Per anni abbiamo dato per scontata una cosa: apri il telefono, vai su internet e hai accesso a tutto. Senza confini, senza limiti evidenti. Oggi quella sensazione c’è ancora, ma sotto la superficie qualcosa è cambiato — e continua a cambiare.
Non è successo di colpo. Nessun “giorno zero”. Piuttosto una serie di piccoli passi: leggi nuove, piattaforme bloccate, altre spinte al loro posto. Un lento spostamento dell’equilibrio.
Prendiamo la Russia. Internet funziona, i telefoni navigano, le persone usano i social. Ma non è più lo stesso ambiente di qualche anno fa. App come Instagram o Facebook sono state tagliate fuori, mentre servizi come VK e Telegram sono diventati centrali. Non è solo una questione tecnica: è un modo per riportare tutto dentro uno spazio più controllabile.
Nel frattempo si è fatta strada un’idea precisa: poter gestire internet anche senza dipendere dal resto del mondo. Non significa spegnerlo, almeno non per ora. Significa avere il controllo del rubinetto. Aprire, chiudere, filtrare. E quando sai che qualcuno può farlo, anche senza farlo sempre, cambia il modo in cui ti muovi online.
La cosa interessante è che questo controllo non è evidente.
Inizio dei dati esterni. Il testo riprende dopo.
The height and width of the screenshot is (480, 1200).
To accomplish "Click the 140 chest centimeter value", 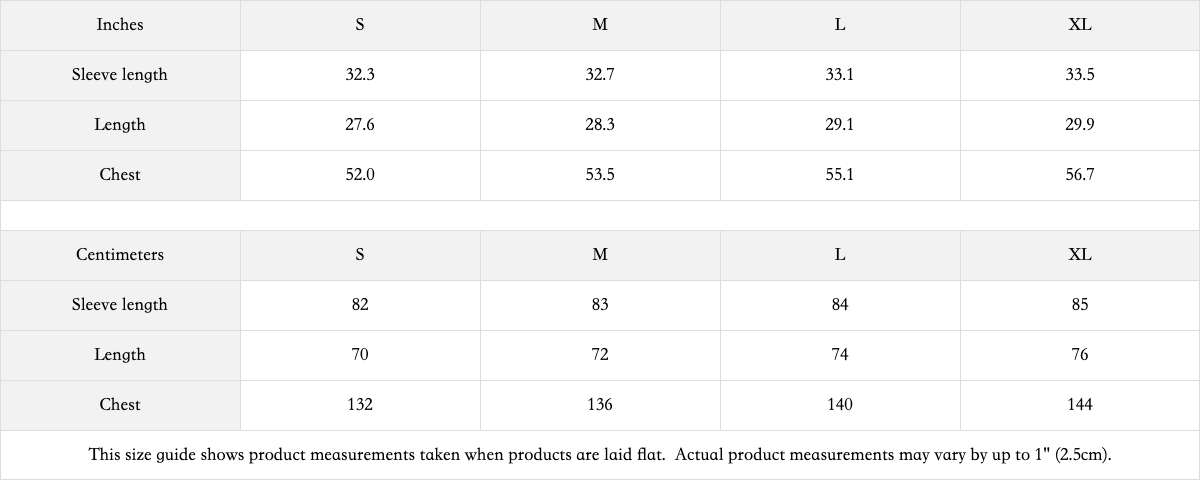I will click(x=840, y=405).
Non ti appare una scritta “sei censurato”. Continui a usare il telefono normalmente. Solo che alcuni contenuti non li vedi, altri arrivano prima, altri ancora diventano difficili da raggiungere. È un filtro silenzioso.
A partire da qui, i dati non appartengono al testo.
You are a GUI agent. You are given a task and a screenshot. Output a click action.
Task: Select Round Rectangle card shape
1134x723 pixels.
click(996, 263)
Anche sul piano economico l’impatto si è sentito. Molti che lavoravano sui social occidentali si sono trovati tagliati fuori da un giorno all’altro. Poi però il sistema si è riassestato: nuove piattaforme, nuovi canali, stesso bisogno di vendere e comunicare. L’economia non si è fermata, si è semplicemente spostata. Ma con un limite in più: meno contatti diretti con l’esterno.
Se allarghi lo sguardo, ti accorgi che la Russia non è un’eccezione. La Cina è andata ancora oltre, costruendo un internet praticamente parallelo, dove app come WeChat sostituiscono quelle occidentali. Lì tutto funziona, spesso anche meglio. Ma sempre dentro un perimetro ben definito.
Altri paesi si muovono in modo diverso, più a intermittenza. In Iran internet può rallentare o sparire in momenti delicati. In Turchia o India i blocchi sono più selettivi, meno sistematici. Ma la logica è simile: mantenere la possibilità di intervenire.
Poi c’è il caso estremo della Corea del Nord, dove la rete globale praticamente non esiste per i cittadini. È un altro mondo. La Russia non è lì, ma la direzione — più controllo, meno apertura — è evidente.
La parte più sottile di tutto questo riguarda la vita quotidiana. Non ti accorgi subito che qualcosa è cambiato. Continui a scrollare, leggere, guardare video. Ma quello che ti arriva è sempre più selezionato. Non serve bloccare tutto: basta spingere alcune cose e nasconderne altre.
Anche la privacy si gioca su questo piano. I dati sono ovunque, le identità digitali sempre più legate a quelle reali. Non significa essere osservati ogni secondo, ma vivere in un sistema dove, se serve, si può risalire a te.
E poi c’è il lavoro. Chi lavora online, soprattutto con l’estero, lo sente subito: piattaforme che non funzionano, pagamenti complicati, strumenti limitati. Internet resta, ma diventa meno universale.
Alla fine non stiamo assistendo alla fine della rete, ma a una sua trasformazione. Da spazio unico e aperto a una serie di ambienti diversi, ognuno con le proprie regole. Non è un cambiamento rumoroso. È lento, quasi invisibile.
Ed è proprio per questo che funziona: perché mentre succede, ci abituiamo. E quando ti abitui, smetti anche di farci caso.